3 Cleaning Tips to Optimize Your Data Center Operations

Mar 14, 2018 Blog Article

Is your data center looking a little dirty? If you have racks of servers and loose drives piled up, your messy environment may be putting you at risk. In addition, if you aren’t following data hygiene and compliance guidelines, it may be time for a best practice “clean-up.” Read the following blog for tips on how to achieve these goals, while improving your data center operations.

Russ Ernst, Blancco VP of Products & Technology

Russ Ernst As Blancco CTO, Russ drives product strategy and execution across our Blancco solutions suite. At IT and data security industry conferences, he addresses data lifecycle management, end-of-life IT management, and data sanitization best practices. He also covers how organizations can reach their sustainability goals and fuel the circular economy through secure disposal processes. In addition to the Blancco website, you'll find his insights in Recycling Today, Security Boulevard, Data Center Knowledge, Business Insider, and The Fast Mode, as well as in the upcoming book, Net Zeros and Ones: How Data Erasure Promotes Sustainability, Privacy, and Security.

Who knew that data centers could be so dirty? While most data center stock photos show us images of clean, pristine environments with neat rows of servers and tight clusters of wires, not every data center looks so spotless. And we’re not talking about scrubbing the floors. Instead, we’re focusing on a different kind of clean: three types, to be exact. First, you must clean up your data center’s physical space. Second, you should clean up your data hygiene strategy and ensure you’re following best practices. Finally, you should consider cleaning up your compliance practices to optimize your data center operations.

Clean Up Your Physical Space

Old IT assets don’t die; they pile up. Perhaps you’ve seen or heard about “e-waste/electronic graveyards.” They’re typically mass dumping grounds in developing countries where IT assets such as desktops, laptops and other electronics pile up.

If your data center is starting to look like one of these e-waste dumping grounds, it may be time to put some more efficient decommissioning processes in place for your servers, loose drives and other IT assets.

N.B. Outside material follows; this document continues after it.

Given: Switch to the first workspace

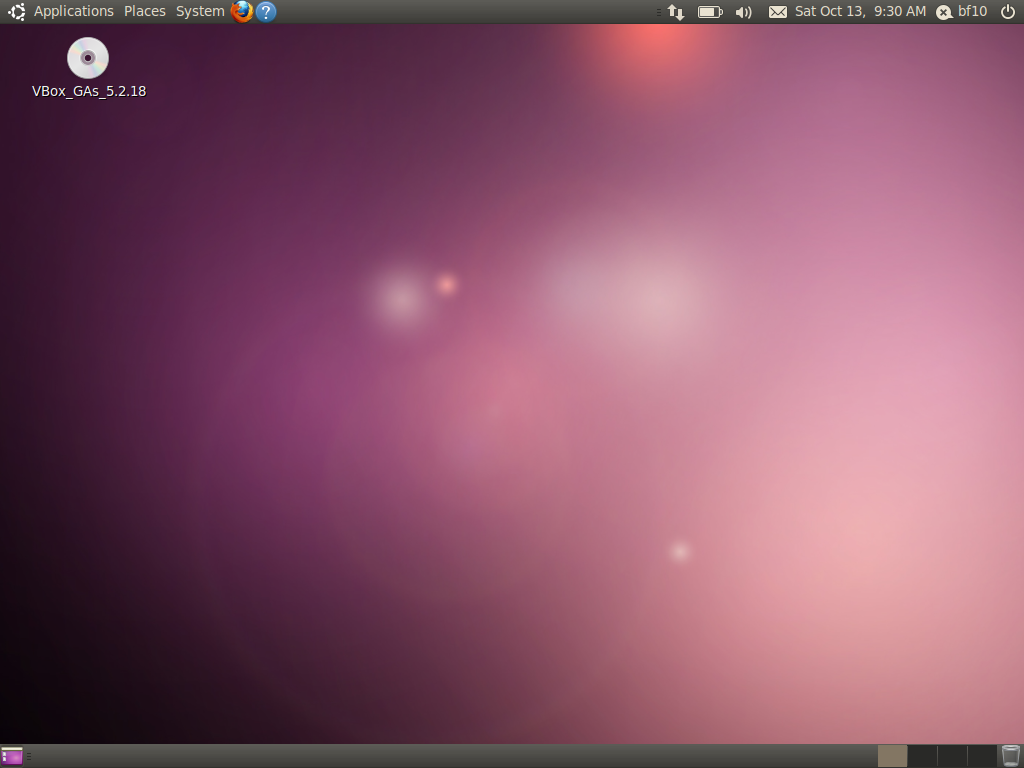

When Should Servers be Decommissioned?

When decommissioning servers, it’s best practice to use software-based data erasure to completely wipe those servers before they are shipped to an ITAD for physical destruction or returned to the manufacturer.

Loose Drives 

In data centers, storage drives are purchased and deployed to store data for a certain length of time and then removed from servers to be retired, reused or destroyed. To reuse or resell these drives when they reach end-of-life, they must be securely and permanently erased. Erasing helps organizations achieve residual value for their drives, while physical destruction destroys the drives forever so that they can never be reused.

Cleaning up your stockpile of servers and drives doesn’t have to be time-consuming. Learn how Blancco helped one company erase close to 4000 servers simultaneously with our remotely-controlled, simultaneous erasure process.

Clean Up Your Data Hygiene Practices

Second, you should be following data hygiene best practices to keep your data center “clean.” By following data hygiene best practices, organizations can effectively manage ‘where’ their data is throughout its lifecycle (from creation, storage and use to sharing, archiving and destruction) and reduce the amount of data they store by successfully destroying it (when applicable) to reduce risk. The International Data Sanitization Consortium defines data hygiene as “the process of ensuring all incorrect, duplicate or unused data is properly classified and migrated into the appropriate lifecycle stage for storage, archival or destruction on an ongoing basis through automated policy enforcement.”

Data Hygiene Best Practices

  1. Locating all the data you have across all your IT assets.
  2. Classifying your current data into business-critical (need it now), necessary for compliance (need it later) or unnecessary (redundant, trivial or obsolete).
  3. Building a program to encourage ongoing data classification across the organization. Track and classify data throughout its lifecycle.
  4. Securely erasing the data you don’t need throughout its active lifecycle with data erasure—as well as erasing data at end-of-life.

Following data hygiene best practices in your enterprise data center can help you reduce the amount of data you need to manage, freeing up resources.

Clean Up Your Compliance

In addition to cleaning up your physical space and your data hygiene policies, it’s also important to clean up your compliance. Most enterprise data centers, are required to keep very strict records of their servers. These records allow them to prove compliance when government agencies or industry auditors come calling. When a server is brought online or taken offline, the process must be documented with commissioning and decommissioning reports. In addition, data centers must also ensure their data management practices comply with many government and industry regulations.

Do you need to clean up your compliance practices? If you aren’t following specific data retention guidelines, complying with current and upcoming government regulations such as the European General Data Protection Regulation (GDPR), and following industry standards such as HIPAA, PCI DSS, etc., the answer is likely yes.